The court finds an analogy in a case that Guy himself cites in his brief: Johnson v. Brunswick Riverview Club, Inc., 39 So.3d 132 (Ala. 2009). In that case, Johnson asserted a claim for negligent hiring, training, and supervision against a bowling alley after it served her son alcoholic drinks and he was killed in his automobile shortly after he drove away, intoxicated. The bowling alley argued that her claim was "in reality a claim alleging the negligent dispensing of alcohol, a claim Alabama does not recognize." Id. at 139. Johnson countered that her claim was based on the bowling alley's "hiring/training and/or supervising its employees in carrying out duties which are required by statute ... which ... [the] employees ignored in the present case." Id. (quotations and citations omitted). The court sided with the bowling alley, reasoning that Johnson's claim "s[ought] a remedy directly related to the alleged unlawful dispensing of alcohol, and ... attempts to do so outside the Dram Shop Act," which is the exclusive remedy for the unlawful dispensing of alcohol. Id. at 140.
Here, like in Johnson, Guy seeks to engraft a negligence cause of action onto a statute that already includes its own set of remedies and means of obtaining them and a statute, in the absence of which, no arguably comparable common-law claim would exist. The court is not persuaded that he may do so. The USERRA and the Alabama law applying it to Alabama National Guard members address, to the extent their drafters wished, how employers must conduct themselves with regard to members of the Alabama National Guard.
Guy's additional examples of cases where a claim of negligent or wanton hiring, training, and supervision was purportedly based on statutory violations are inapposite. For instance, Guy cites Ex parte Ridgeview Health Care Center, Inc., 786 So.2d 1112 (Ala. 2000), in support of his argument that this type of claim can be based on violation of a statute. However, this case merely cited statutes, the Alabama Medical Liability Acts, that placed limits on allowable discovery in the case; there is nothing in the Alabama Supreme Court's opinion to indicate that the statutes themselves were the basis for the claim of negligent or wanton hiring, training, and supervision.
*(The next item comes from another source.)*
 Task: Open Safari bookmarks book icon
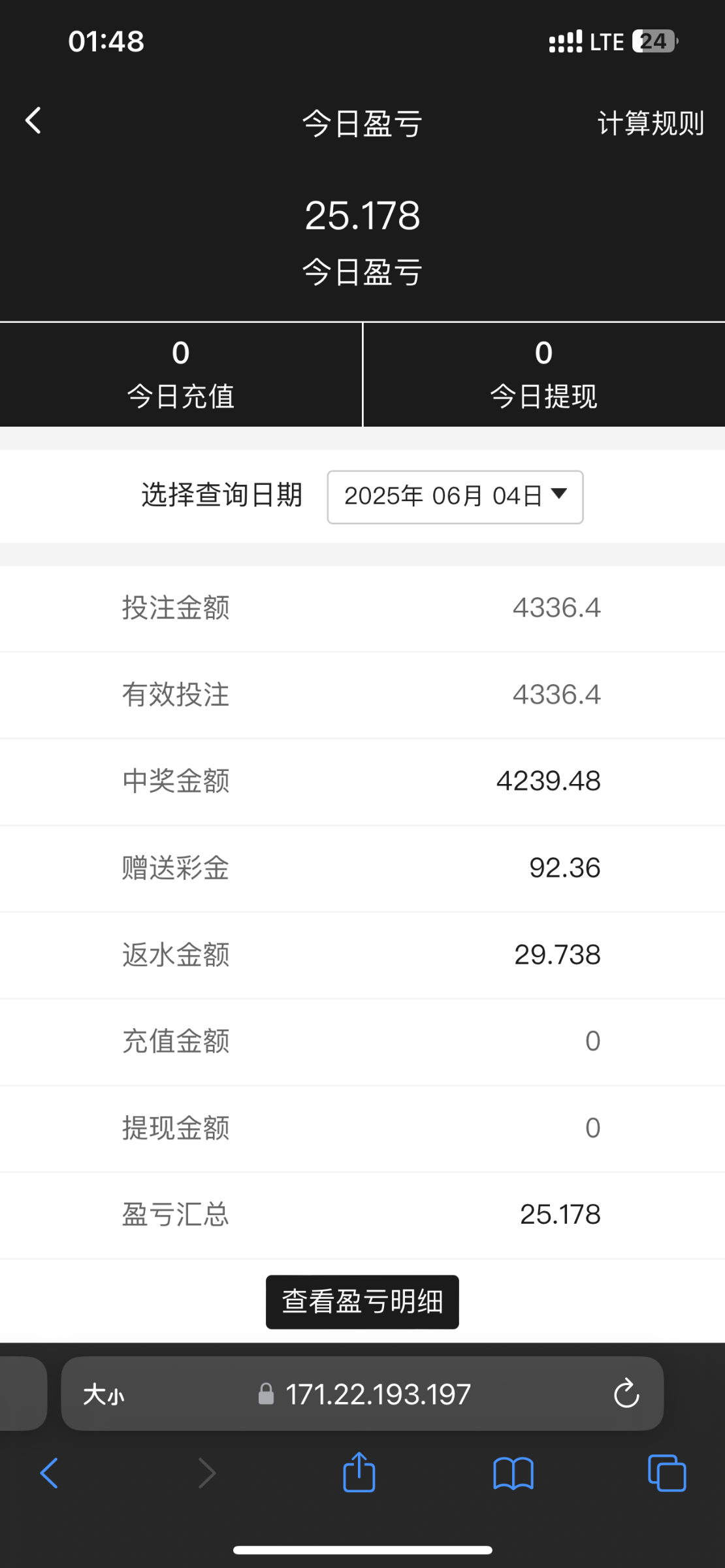tap(513, 1473)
In sum, even if Jones did create an opening for a claim against employers for the negligent or wanton hiring, training, and supervision of their employees based on their employees' wrongdoings other than those prohibited by common-law torts, this court cannot conclude that the statute that Guy cites would be such a basis.
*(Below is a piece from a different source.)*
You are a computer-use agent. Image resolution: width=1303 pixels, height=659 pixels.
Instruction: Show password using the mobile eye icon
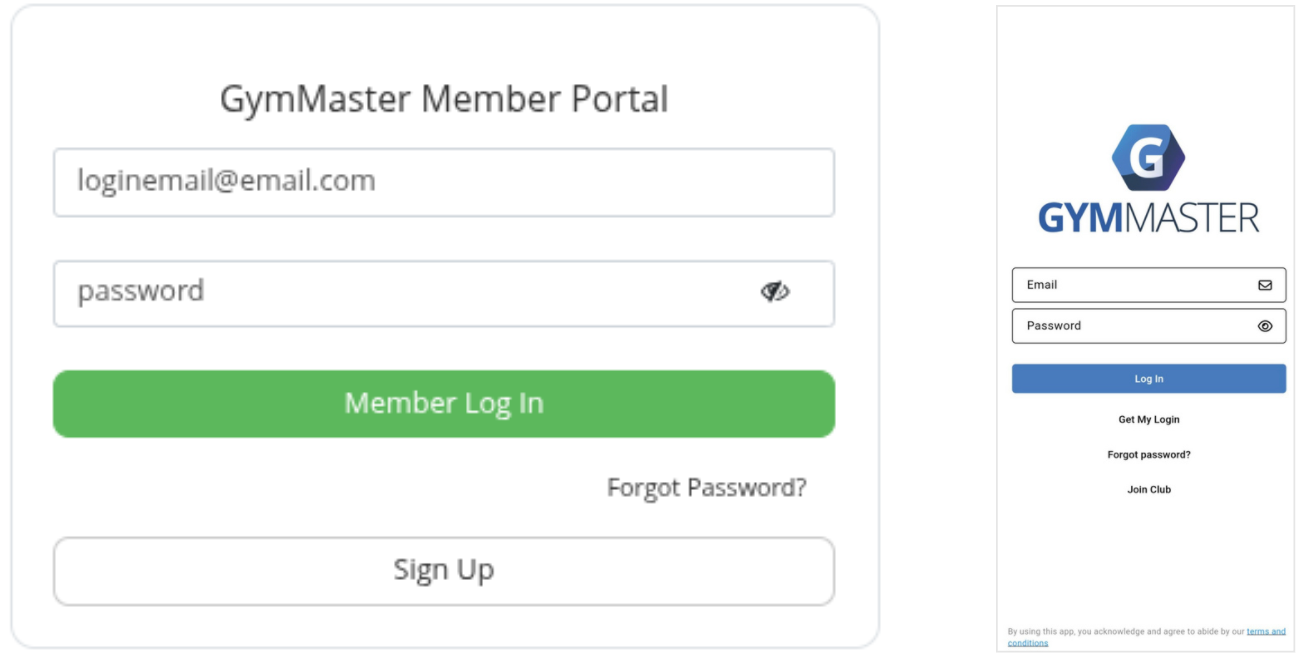1265,326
Moreover, because there is no allegation that Alabama Power engaged in negligent hiring, the claim should also be dismissed to the extent that it is based on negligent hiring.
* * *
Accordingly, for the above reasons, it is ORDERED that defendant Alabama Power Company's motion to dismiss (doc. no. 7) is granted as to plaintiff William A. Guy's claim of negligent or wanton hiring, training, and supervision and said claim is dismissed. This motion may now be terminated.